The company’s name comes from the technology behind its platform, RNA sensing using ADAR. Radar licensed the technology from Stanford University, where it was developed by chemical engineer Xiaojing Gao and his team and first reported in October 2022 (Nat. Biotechnol., DOI: 10.1038/s41587-022-01493-x). The same month, other institutions published similar RNA sensors based on ADAR (Nature, DOI: 10.1038/s41586-022-05280-1; Nat. Biotechnol., DOI: 10.1038/s41587-022-01534-5).

In all three studies, the researchers designed RNA strands encoding a stop sign, called a stop codon, and a protein. When the synthetic RNA bound to its target, ADAR would swoop in, edit the stop sign to turn it off, and so trigger the body to produce the encoded protein.

Radar has refined the technology further with the help of cofounder and synthetic biology expert Jim Collins of the Massachusetts Institute of Technology. The newer Radar probes are modular and include a section encoding a therapeutic protein, a binding module that can specifically bind to target RNA, and a small loop containing the stop codon.
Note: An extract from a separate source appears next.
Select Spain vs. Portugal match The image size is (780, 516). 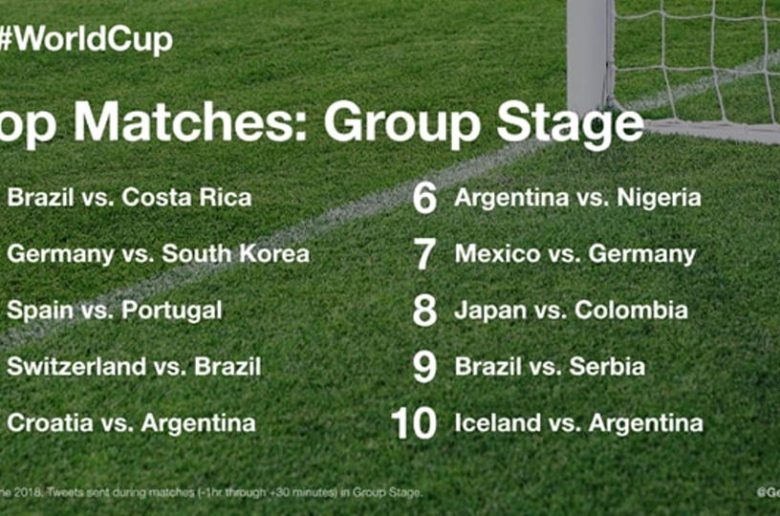[114, 310]
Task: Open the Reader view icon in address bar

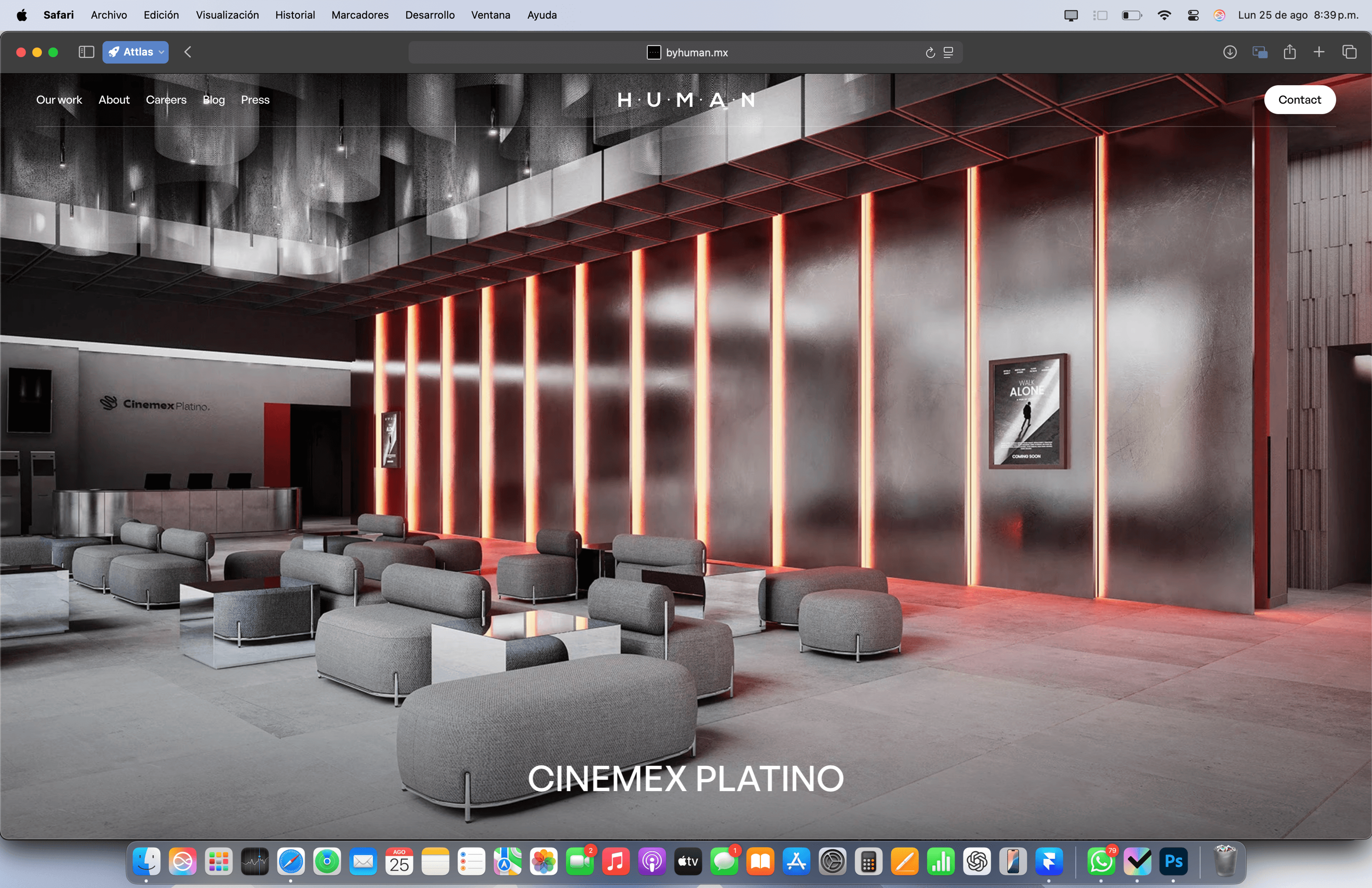Action: (x=948, y=53)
According to Lugo, that loop can be fine-tuned to optimize the ADAR editing and the expression of the therapeutic protein.

Lugo says the RNA can be encapsulated in different delivery vectors, including the lipid nanoparticles that are used in mRNA-based COVID-19 vaccines. But unlike with those vaccines, protein expression is turned on only in cells with target RNA that corresponds to a disease state or specific cell type.

Lugo won’t say precisely which therapeutic areas the small team of seven full-time employees will focus on first. But she says they see the technology as being broadly applicable, including delivering cytotoxic drugs to cancer cells and delivering ligands and antibodies to “undruggable” proteins.

“We find our design space is really broad,” she says.